**AIM OF THE TASK:**
Copy out exactly the lines from the start of the data to the line containing "This screenshot has width=1204, height=731.". Include both.

**TASK INPUTS:**
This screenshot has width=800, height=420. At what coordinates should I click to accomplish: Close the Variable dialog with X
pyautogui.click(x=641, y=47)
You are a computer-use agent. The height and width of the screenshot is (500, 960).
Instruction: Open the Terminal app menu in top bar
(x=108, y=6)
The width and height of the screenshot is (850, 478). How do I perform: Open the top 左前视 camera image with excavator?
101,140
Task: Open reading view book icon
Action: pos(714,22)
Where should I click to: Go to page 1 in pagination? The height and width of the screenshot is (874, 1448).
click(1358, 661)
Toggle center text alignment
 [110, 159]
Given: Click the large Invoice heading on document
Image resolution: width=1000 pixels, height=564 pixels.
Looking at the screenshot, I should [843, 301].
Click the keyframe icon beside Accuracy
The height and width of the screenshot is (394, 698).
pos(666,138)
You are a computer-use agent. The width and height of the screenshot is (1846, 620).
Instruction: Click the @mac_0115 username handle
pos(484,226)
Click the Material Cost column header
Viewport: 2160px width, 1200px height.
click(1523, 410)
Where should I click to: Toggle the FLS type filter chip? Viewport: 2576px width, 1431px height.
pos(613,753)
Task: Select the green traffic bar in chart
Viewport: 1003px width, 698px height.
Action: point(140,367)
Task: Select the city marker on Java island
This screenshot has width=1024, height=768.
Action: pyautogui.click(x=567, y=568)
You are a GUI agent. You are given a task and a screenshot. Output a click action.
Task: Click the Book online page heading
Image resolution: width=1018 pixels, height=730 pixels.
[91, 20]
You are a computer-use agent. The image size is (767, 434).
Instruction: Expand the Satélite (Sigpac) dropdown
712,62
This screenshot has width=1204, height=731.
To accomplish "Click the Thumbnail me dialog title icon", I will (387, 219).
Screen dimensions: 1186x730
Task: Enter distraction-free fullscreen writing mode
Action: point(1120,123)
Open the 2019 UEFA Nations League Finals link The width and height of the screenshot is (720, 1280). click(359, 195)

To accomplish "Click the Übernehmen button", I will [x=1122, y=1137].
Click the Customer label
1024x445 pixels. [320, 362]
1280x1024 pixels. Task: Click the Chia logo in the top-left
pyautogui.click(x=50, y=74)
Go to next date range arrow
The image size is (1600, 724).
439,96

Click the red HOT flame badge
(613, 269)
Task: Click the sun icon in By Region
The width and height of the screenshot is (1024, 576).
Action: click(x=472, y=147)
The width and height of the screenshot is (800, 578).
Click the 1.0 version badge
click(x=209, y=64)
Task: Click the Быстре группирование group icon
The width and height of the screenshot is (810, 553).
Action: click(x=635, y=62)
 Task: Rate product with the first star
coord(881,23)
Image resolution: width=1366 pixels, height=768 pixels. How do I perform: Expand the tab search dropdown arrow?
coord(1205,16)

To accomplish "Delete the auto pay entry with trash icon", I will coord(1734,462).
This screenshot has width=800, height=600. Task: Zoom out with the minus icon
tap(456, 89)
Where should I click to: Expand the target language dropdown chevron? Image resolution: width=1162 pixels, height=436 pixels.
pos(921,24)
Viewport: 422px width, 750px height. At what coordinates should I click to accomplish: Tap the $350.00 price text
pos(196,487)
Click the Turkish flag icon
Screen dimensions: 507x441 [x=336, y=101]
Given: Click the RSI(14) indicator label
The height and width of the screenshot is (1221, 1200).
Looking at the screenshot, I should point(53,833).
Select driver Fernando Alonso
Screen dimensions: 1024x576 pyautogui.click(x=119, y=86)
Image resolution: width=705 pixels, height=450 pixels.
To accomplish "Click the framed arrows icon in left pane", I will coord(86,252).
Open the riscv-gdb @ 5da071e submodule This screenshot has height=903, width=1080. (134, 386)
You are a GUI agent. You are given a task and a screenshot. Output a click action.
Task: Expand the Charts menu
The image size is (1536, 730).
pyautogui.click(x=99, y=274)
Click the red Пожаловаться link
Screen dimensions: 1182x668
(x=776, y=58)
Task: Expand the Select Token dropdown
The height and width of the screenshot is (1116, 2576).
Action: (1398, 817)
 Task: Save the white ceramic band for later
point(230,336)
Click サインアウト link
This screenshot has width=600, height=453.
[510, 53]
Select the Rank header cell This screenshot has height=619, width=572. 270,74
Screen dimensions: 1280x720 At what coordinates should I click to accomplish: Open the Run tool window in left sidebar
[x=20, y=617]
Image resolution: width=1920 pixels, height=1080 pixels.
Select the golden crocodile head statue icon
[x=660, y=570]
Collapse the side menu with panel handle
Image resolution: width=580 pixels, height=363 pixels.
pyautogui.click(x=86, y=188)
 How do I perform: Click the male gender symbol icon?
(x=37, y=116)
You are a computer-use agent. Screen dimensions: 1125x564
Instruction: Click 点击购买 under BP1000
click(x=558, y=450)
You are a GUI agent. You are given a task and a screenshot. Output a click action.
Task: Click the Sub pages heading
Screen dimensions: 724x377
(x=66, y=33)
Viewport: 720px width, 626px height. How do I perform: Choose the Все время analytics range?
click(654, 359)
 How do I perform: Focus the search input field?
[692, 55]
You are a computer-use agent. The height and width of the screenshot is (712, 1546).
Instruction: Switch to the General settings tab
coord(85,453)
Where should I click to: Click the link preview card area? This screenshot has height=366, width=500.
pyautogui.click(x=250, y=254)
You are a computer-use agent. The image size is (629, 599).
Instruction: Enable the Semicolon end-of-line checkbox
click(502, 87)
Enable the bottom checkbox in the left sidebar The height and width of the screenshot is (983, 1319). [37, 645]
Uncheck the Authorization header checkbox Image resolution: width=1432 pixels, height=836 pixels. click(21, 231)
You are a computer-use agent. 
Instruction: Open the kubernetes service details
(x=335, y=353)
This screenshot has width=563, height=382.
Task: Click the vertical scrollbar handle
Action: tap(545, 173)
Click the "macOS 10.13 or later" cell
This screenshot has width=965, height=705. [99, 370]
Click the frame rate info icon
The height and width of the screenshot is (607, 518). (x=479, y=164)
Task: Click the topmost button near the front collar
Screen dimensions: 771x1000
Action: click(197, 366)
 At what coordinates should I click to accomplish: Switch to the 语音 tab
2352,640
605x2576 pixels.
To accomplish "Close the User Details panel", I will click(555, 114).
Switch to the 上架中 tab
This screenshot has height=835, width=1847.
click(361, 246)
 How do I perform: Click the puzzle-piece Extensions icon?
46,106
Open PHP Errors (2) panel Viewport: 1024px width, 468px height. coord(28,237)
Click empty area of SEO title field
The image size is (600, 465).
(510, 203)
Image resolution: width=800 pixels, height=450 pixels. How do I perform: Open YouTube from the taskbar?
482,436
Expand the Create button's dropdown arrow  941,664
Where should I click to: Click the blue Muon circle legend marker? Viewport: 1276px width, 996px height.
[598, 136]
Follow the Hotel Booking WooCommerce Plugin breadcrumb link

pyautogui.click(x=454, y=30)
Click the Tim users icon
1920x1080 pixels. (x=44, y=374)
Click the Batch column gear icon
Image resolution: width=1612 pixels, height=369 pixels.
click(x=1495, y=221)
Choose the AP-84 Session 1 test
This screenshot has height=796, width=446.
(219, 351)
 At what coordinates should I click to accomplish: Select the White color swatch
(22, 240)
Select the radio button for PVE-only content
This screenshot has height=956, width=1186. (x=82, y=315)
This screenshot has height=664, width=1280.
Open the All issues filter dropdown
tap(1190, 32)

**FINISHED EXERCISE:**
This screenshot has width=800, height=420. At what coordinates should I click to accomplish: Close the Variable dialog with X
pyautogui.click(x=641, y=47)
You are a computer-use agent. The height and width of the screenshot is (500, 960).
Instruction: Open the Terminal app menu in top bar
(x=108, y=6)
The width and height of the screenshot is (850, 478). How do I perform: Open the top 左前视 camera image with excavator?
101,140
Task: Open reading view book icon
Action: pos(714,22)
Where should I click to: Go to page 1 in pagination? The height and width of the screenshot is (874, 1448).
click(1358, 661)
Toggle center text alignment
 [110, 159]
Given: Click the large Invoice heading on document
Image resolution: width=1000 pixels, height=564 pixels.
Looking at the screenshot, I should [843, 301].
Click the keyframe icon beside Accuracy
The height and width of the screenshot is (394, 698).
pos(666,138)
You are a computer-use agent. The width and height of the screenshot is (1846, 620).
Instruction: Click the @mac_0115 username handle
pos(484,226)
Click the Material Cost column header
Viewport: 2160px width, 1200px height.
click(1523, 410)
Where should I click to: Toggle the FLS type filter chip? Viewport: 2576px width, 1431px height.
pos(613,753)
Task: Select the green traffic bar in chart
Viewport: 1003px width, 698px height.
Action: point(140,367)
Task: Select the city marker on Java island
This screenshot has width=1024, height=768.
Action: pyautogui.click(x=567, y=568)
You are a GUI agent. You are given a task and a screenshot. Output a click action.
Task: Click the Book online page heading
Image resolution: width=1018 pixels, height=730 pixels.
[91, 20]
You are a computer-use agent. The image size is (767, 434).
Instruction: Expand the Satélite (Sigpac) dropdown
712,62
This screenshot has width=1204, height=731.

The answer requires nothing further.